»»
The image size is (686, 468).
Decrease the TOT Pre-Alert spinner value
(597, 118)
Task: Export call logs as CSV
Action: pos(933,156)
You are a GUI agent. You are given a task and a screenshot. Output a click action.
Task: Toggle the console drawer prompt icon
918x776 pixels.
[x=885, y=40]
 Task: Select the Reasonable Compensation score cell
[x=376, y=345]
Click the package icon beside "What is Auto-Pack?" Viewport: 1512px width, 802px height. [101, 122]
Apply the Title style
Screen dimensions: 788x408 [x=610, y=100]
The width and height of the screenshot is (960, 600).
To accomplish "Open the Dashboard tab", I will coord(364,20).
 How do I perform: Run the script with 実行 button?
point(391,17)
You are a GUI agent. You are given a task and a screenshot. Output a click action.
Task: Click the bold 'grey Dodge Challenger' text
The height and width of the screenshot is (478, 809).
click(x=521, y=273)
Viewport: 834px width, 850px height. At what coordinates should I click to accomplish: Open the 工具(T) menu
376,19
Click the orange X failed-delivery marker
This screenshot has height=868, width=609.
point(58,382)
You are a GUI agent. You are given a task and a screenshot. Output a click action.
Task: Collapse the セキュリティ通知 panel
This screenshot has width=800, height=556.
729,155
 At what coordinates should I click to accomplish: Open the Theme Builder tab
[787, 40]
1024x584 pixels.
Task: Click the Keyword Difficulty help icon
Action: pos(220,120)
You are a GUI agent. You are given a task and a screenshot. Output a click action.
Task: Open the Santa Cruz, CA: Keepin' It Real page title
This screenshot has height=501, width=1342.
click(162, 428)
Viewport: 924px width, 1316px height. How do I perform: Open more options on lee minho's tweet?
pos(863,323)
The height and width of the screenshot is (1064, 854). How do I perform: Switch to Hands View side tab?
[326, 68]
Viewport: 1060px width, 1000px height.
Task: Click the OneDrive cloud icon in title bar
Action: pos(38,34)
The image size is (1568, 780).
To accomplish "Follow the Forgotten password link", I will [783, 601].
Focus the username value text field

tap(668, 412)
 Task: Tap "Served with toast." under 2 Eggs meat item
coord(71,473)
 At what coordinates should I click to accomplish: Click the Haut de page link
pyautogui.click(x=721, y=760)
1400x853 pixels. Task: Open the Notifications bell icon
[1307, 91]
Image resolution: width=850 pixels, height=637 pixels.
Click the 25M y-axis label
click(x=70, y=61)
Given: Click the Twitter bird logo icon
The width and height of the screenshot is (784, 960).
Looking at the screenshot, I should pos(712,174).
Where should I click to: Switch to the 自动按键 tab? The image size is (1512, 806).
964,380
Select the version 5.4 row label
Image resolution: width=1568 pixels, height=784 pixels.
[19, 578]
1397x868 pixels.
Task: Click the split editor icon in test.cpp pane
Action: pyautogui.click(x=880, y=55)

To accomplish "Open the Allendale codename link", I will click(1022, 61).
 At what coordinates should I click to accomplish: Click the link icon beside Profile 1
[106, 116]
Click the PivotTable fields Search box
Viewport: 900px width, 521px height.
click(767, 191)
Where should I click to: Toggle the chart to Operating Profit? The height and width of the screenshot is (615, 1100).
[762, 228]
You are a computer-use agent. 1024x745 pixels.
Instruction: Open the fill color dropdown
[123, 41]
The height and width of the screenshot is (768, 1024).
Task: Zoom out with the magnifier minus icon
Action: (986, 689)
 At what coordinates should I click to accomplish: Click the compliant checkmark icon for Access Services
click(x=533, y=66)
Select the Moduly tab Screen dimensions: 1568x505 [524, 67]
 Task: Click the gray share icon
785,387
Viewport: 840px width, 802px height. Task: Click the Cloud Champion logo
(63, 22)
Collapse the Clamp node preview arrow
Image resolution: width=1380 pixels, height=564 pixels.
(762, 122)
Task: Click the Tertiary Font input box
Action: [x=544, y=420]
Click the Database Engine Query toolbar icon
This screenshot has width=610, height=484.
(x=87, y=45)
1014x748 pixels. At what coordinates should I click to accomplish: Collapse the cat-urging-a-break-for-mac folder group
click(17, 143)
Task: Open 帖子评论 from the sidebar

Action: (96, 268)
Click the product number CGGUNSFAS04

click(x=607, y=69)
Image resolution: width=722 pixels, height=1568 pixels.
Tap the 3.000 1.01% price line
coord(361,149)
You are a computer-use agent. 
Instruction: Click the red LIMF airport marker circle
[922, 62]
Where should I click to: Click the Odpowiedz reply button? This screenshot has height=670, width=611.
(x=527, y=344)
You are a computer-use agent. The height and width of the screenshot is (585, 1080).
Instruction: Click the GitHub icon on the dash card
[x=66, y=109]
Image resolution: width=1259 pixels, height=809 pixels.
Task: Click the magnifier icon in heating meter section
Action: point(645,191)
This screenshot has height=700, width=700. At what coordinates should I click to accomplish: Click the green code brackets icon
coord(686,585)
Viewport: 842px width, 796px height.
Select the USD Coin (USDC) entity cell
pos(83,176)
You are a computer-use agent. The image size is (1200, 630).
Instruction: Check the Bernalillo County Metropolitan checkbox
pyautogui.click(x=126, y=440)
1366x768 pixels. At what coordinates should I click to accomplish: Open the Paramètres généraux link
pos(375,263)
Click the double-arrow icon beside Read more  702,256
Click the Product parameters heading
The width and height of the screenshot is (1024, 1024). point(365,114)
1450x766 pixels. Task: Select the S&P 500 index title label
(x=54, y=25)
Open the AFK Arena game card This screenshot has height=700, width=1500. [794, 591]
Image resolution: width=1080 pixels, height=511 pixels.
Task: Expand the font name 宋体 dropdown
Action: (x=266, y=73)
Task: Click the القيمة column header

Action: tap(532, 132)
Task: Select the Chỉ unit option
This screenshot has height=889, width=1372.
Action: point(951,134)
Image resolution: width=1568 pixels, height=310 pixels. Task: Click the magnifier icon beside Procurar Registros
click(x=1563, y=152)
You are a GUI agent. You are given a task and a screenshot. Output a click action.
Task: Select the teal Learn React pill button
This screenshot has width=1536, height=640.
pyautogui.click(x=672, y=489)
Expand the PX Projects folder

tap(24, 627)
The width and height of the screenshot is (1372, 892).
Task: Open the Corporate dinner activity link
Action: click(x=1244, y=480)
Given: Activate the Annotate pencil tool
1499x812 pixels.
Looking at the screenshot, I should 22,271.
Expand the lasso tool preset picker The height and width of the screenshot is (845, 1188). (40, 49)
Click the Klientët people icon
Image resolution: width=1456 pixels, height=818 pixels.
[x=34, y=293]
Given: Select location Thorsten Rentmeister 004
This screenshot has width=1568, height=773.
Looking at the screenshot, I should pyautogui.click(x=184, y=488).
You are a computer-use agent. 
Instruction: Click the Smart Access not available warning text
««
### [Exercise description]
Please rewrite all the entries, substituting "interface agent" for every occurrence of "GUI agent" and leaving everything else untouched.

### [The answer]
The image size is (686, 468).
Decrease the TOT Pre-Alert spinner value
(597, 118)
Task: Export call logs as CSV
Action: pos(933,156)
You are a interface agent. You are given a task and a screenshot. Output a click action.
Task: Toggle the console drawer prompt icon
918x776 pixels.
[x=885, y=40]
 Task: Select the Reasonable Compensation score cell
[x=376, y=345]
Click the package icon beside "What is Auto-Pack?" Viewport: 1512px width, 802px height. [101, 122]
Apply the Title style
Screen dimensions: 788x408 [x=610, y=100]
The width and height of the screenshot is (960, 600).
To accomplish "Open the Dashboard tab", I will coord(364,20).
 How do I perform: Run the script with 実行 button?
point(391,17)
You are a interface agent. You are given a task and a screenshot. Output a click action.
Task: Click the bold 'grey Dodge Challenger' text
The height and width of the screenshot is (478, 809).
click(x=521, y=273)
Viewport: 834px width, 850px height. At what coordinates should I click to accomplish: Open the 工具(T) menu
376,19
Click the orange X failed-delivery marker
This screenshot has height=868, width=609.
point(58,382)
You are a interface agent. You are given a task and a screenshot. Output a click action.
Task: Collapse the セキュリティ通知 panel
This screenshot has width=800, height=556.
729,155
 At what coordinates should I click to accomplish: Open the Theme Builder tab
[787, 40]
1024x584 pixels.
Task: Click the Keyword Difficulty help icon
Action: pos(220,120)
You are a interface agent. You are given a task and a screenshot. Output a click action.
Task: Open the Santa Cruz, CA: Keepin' It Real page title
This screenshot has height=501, width=1342.
click(162, 428)
Viewport: 924px width, 1316px height. How do I perform: Open more options on lee minho's tweet?
pos(863,323)
The height and width of the screenshot is (1064, 854). How do I perform: Switch to Hands View side tab?
[326, 68]
Viewport: 1060px width, 1000px height.
Task: Click the OneDrive cloud icon in title bar
Action: pos(38,34)
The image size is (1568, 780).
To accomplish "Follow the Forgotten password link", I will [783, 601].
Focus the username value text field

tap(668, 412)
 Task: Tap "Served with toast." under 2 Eggs meat item
coord(71,473)
 At what coordinates should I click to accomplish: Click the Haut de page link
pyautogui.click(x=721, y=760)
1400x853 pixels. Task: Open the Notifications bell icon
[1307, 91]
Image resolution: width=850 pixels, height=637 pixels.
Click the 25M y-axis label
click(x=70, y=61)
Given: Click the Twitter bird logo icon
The width and height of the screenshot is (784, 960).
Looking at the screenshot, I should pos(712,174).
Where should I click to: Switch to the 自动按键 tab? The image size is (1512, 806).
964,380
Select the version 5.4 row label
Image resolution: width=1568 pixels, height=784 pixels.
[19, 578]
1397x868 pixels.
Task: Click the split editor icon in test.cpp pane
Action: pyautogui.click(x=880, y=55)

To accomplish "Open the Allendale codename link", I will click(1022, 61).
 At what coordinates should I click to accomplish: Click the link icon beside Profile 1
[106, 116]
Click the PivotTable fields Search box
Viewport: 900px width, 521px height.
click(767, 191)
Where should I click to: Toggle the chart to Operating Profit? The height and width of the screenshot is (615, 1100).
[762, 228]
You are a computer-use agent. 1024x745 pixels.
Instruction: Open the fill color dropdown
[123, 41]
The height and width of the screenshot is (768, 1024).
Task: Zoom out with the magnifier minus icon
Action: (986, 689)
 At what coordinates should I click to accomplish: Click the compliant checkmark icon for Access Services
click(x=533, y=66)
Select the Moduly tab Screen dimensions: 1568x505 [524, 67]
 Task: Click the gray share icon
785,387
Viewport: 840px width, 802px height. Task: Click the Cloud Champion logo
(63, 22)
Collapse the Clamp node preview arrow
Image resolution: width=1380 pixels, height=564 pixels.
(762, 122)
Task: Click the Tertiary Font input box
Action: [x=544, y=420]
Click the Database Engine Query toolbar icon
This screenshot has width=610, height=484.
(x=87, y=45)
1014x748 pixels. At what coordinates should I click to accomplish: Collapse the cat-urging-a-break-for-mac folder group
click(17, 143)
Task: Open 帖子评论 from the sidebar

Action: (96, 268)
Click the product number CGGUNSFAS04

click(x=607, y=69)
Image resolution: width=722 pixels, height=1568 pixels.
Tap the 3.000 1.01% price line
coord(361,149)
You are a computer-use agent. 
Instruction: Click the red LIMF airport marker circle
[922, 62]
Where should I click to: Click the Odpowiedz reply button? This screenshot has height=670, width=611.
(x=527, y=344)
You are a computer-use agent. The height and width of the screenshot is (585, 1080).
Instruction: Click the GitHub icon on the dash card
[x=66, y=109]
Image resolution: width=1259 pixels, height=809 pixels.
Task: Click the magnifier icon in heating meter section
Action: point(645,191)
This screenshot has height=700, width=700. At what coordinates should I click to accomplish: Click the green code brackets icon
coord(686,585)
Viewport: 842px width, 796px height.
Select the USD Coin (USDC) entity cell
pos(83,176)
You are a computer-use agent. The image size is (1200, 630).
Instruction: Check the Bernalillo County Metropolitan checkbox
pyautogui.click(x=126, y=440)
1366x768 pixels. At what coordinates should I click to accomplish: Open the Paramètres généraux link
pos(375,263)
Click the double-arrow icon beside Read more  702,256
Click the Product parameters heading
The width and height of the screenshot is (1024, 1024). point(365,114)
1450x766 pixels. Task: Select the S&P 500 index title label
(x=54, y=25)
Open the AFK Arena game card This screenshot has height=700, width=1500. [794, 591]
Image resolution: width=1080 pixels, height=511 pixels.
Task: Expand the font name 宋体 dropdown
Action: (x=266, y=73)
Task: Click the القيمة column header

Action: tap(532, 132)
Task: Select the Chỉ unit option
This screenshot has height=889, width=1372.
Action: point(951,134)
Image resolution: width=1568 pixels, height=310 pixels. Task: Click the magnifier icon beside Procurar Registros
click(x=1563, y=152)
You are a interface agent. You are given a task and a screenshot. Output a click action.
Task: Select the teal Learn React pill button
This screenshot has width=1536, height=640.
pyautogui.click(x=672, y=489)
Expand the PX Projects folder

tap(24, 627)
The width and height of the screenshot is (1372, 892).
Task: Open the Corporate dinner activity link
Action: click(x=1244, y=480)
Given: Activate the Annotate pencil tool
1499x812 pixels.
Looking at the screenshot, I should 22,271.
Expand the lasso tool preset picker The height and width of the screenshot is (845, 1188). (40, 49)
Click the Klientët people icon
Image resolution: width=1456 pixels, height=818 pixels.
[x=34, y=293]
Given: Select location Thorsten Rentmeister 004
This screenshot has width=1568, height=773.
Looking at the screenshot, I should pyautogui.click(x=184, y=488).
You are a computer-use agent. 
Instruction: Click the Smart Access not available warning text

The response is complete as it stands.